*What is being asked*
If a line in the entries below includes the string "menu", copy it out.

Start of Material shown

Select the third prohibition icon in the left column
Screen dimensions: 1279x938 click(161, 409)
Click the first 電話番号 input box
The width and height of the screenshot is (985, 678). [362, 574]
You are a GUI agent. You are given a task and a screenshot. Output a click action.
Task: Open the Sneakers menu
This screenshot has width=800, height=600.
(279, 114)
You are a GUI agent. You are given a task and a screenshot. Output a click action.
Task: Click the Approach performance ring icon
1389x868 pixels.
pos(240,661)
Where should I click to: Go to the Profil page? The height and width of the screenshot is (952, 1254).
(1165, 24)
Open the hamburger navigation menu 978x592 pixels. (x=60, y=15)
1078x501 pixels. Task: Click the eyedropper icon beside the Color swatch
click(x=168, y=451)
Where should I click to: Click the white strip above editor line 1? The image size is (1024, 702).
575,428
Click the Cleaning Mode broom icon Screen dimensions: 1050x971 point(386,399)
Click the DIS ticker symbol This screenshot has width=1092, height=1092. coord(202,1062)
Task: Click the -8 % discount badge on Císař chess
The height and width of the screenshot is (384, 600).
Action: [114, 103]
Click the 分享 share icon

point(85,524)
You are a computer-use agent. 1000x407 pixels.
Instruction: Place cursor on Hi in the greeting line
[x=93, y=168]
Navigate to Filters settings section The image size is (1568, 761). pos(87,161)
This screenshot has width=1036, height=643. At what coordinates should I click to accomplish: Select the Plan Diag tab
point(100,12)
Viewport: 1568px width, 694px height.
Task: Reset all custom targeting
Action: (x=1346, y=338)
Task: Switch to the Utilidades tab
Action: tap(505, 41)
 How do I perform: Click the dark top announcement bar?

End of Material shown

*Task solution*
Task: Open the Sneakers menu
Open the hamburger navigation menu 978x592 pixels. (x=60, y=15)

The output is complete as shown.